Il linguaggio, espunto ogni barocchismo, utilizza i termini più precisi per rivelare meccanismi e funzioni, ma non inganna sulla sua veste di pastiche balestriniano del gergo merceologico-commerciale, o semplicemente mediatico: “Il prodotto non è più disponibile/il prodotto è frutto della fatica/il prodotto nasce dai moltiplicatori/la disoccupazione è assenza di fatica”.

Ed è proprio all’apice della dissoluzione del verso (e dell’io) che affiora l’assonanza al lirismo caproniano, piano e vividissimo: “Ovunque vada mi porto con me/anche dove/proprio lì/dove non sono mai”.

Il tema civile (società, clima, capitalismo, povertà) diventa un modo di parodiare la vita e la scrittura, di esasperare le frasi fatte fino a ridicolizzare i loro possibili esiti logici (“noi parliamo del clima/siamo cipolle nei vestiti/senza odore”), e di fare del gioco allitterativo di suoni un modo per riportare all’agonismo che spinge e sostiene l’umano agire: “esco atletico sull’Atlantico/vestito di ceramica”.

La quarta sezione, “L’anti geometria dei limoni atlantici” (con esergo, non a caso, di un Gleize rinnegante della poesia), apre la via a un poemetto in forme lunghe che, però, non rinuncia alla frammentazione grammaticale e di senso. Sonda numerosissime tematiche antropologiche, unisce opposti ermeneutici, ravvicinano fatti e ragionamenti, opera una composizione che oltrepassa il collage della Poetry Kitchen e aggiunge note emotive alla poesia ricognitiva dei più recenti e noti sperimentali.

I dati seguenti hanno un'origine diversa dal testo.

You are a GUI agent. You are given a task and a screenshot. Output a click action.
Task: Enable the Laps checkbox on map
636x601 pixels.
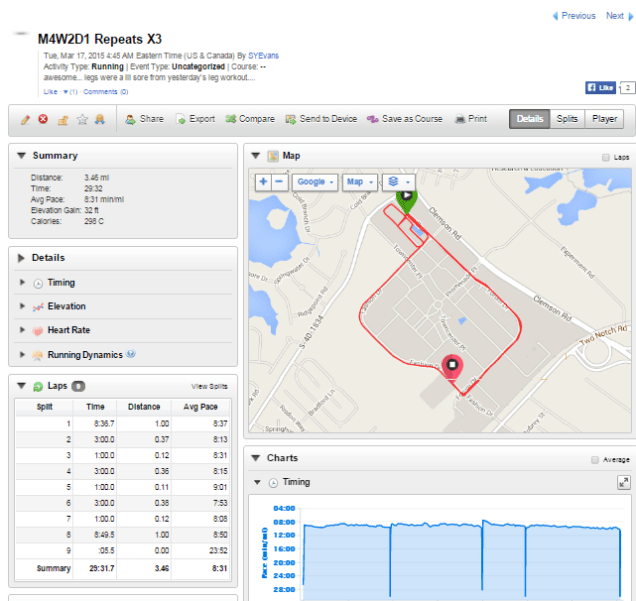(605, 157)
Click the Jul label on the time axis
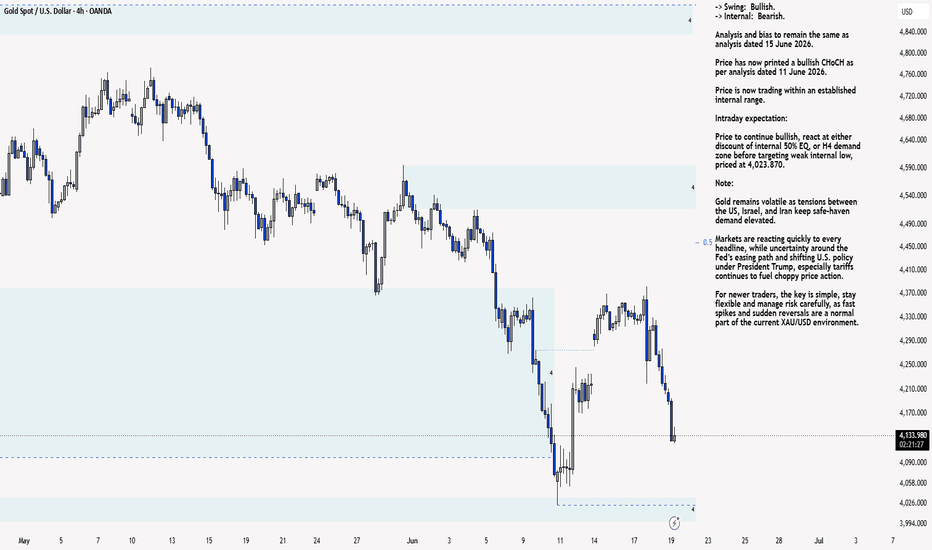The height and width of the screenshot is (550, 932). pyautogui.click(x=818, y=540)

Maffii lascia esplodere una espressività intellettuale – ma mai didascalica o assertiva – che non dismette un attento sguardo sulla lacerazione esistenziale (di portata oceanica) e che caratterizza l’uomo in tutte le sue attività, primo fra tutti l’atto atletico della poesia.

 

*        *        *

*        *        *

 

C’è qualcuno sulla punta delle dita

dietro l’angolo

o raramente negli aspetti diurni

La cosa più insopportabile è la coda

il caffè diventato freddo

la glorificazione degli inetti

e la metrica intanto?

 

*

 

Sentiteli tutti

si scambiano parole

pensando di avere lo stesso diritto

che ogni parola lo stesso valore

che possono dire la loro

e sentirsi importanti

in fondo al burrone

alla foiba infinita

a quella parola

che in bocca allòro

non vale più niente

sì ma la metrica poi

 

*

 

Uno specchio si frantuma

in tanti altri specchi

non si rompe quindi

continua la sua opera

per ricomporre l’immagine

che non c’è che crei

oppure fingi l’impatto

e togli il senso

l’aggiungi

lo ricrei

L’unico rischio

è il sanguinamento delle dita

 

*        *        *

 

 

 

*        *        *

 

Tra i lavori di Giulio Maffii ricordiamo: il saggio breve “Le mucche non leggono Montale” (2013), “Misinabì” (2014) poemetto basato sui miti della morte degli Indios Taino, il saggio “L’Io cantore e narrante dagli aedi ai poeti domenicali: orazion picciola sulla parabola dell’epos” (2014), “Il ballo delle riluttanti” (2015), “Giusto un tarlo sulla trave” (2016) e “Angina d’amour” (2018)). Nel 2020 ha pubblicato per l’“Archivio per l’antropologia e l’etnologia”: “Con i piedi in avanti: la lunga passeggiata di anthropos e thanatos tra poesia e vizi simili”. Nel 2021 il suo ultimo lavoro di poesia visuale edito per Pietre Vive editore “Sequenze per sbagliare il bersaglio”. Scrive e collabora con la Compagnia teatrale Bubamara Teatro. Fa parte dell’associazione Pallaio per gli studi antropologici e multidisciplinari di Firenze. È docente di storia contemporanea presso il corso di laurea in Scienze giuridiche della sicurezza.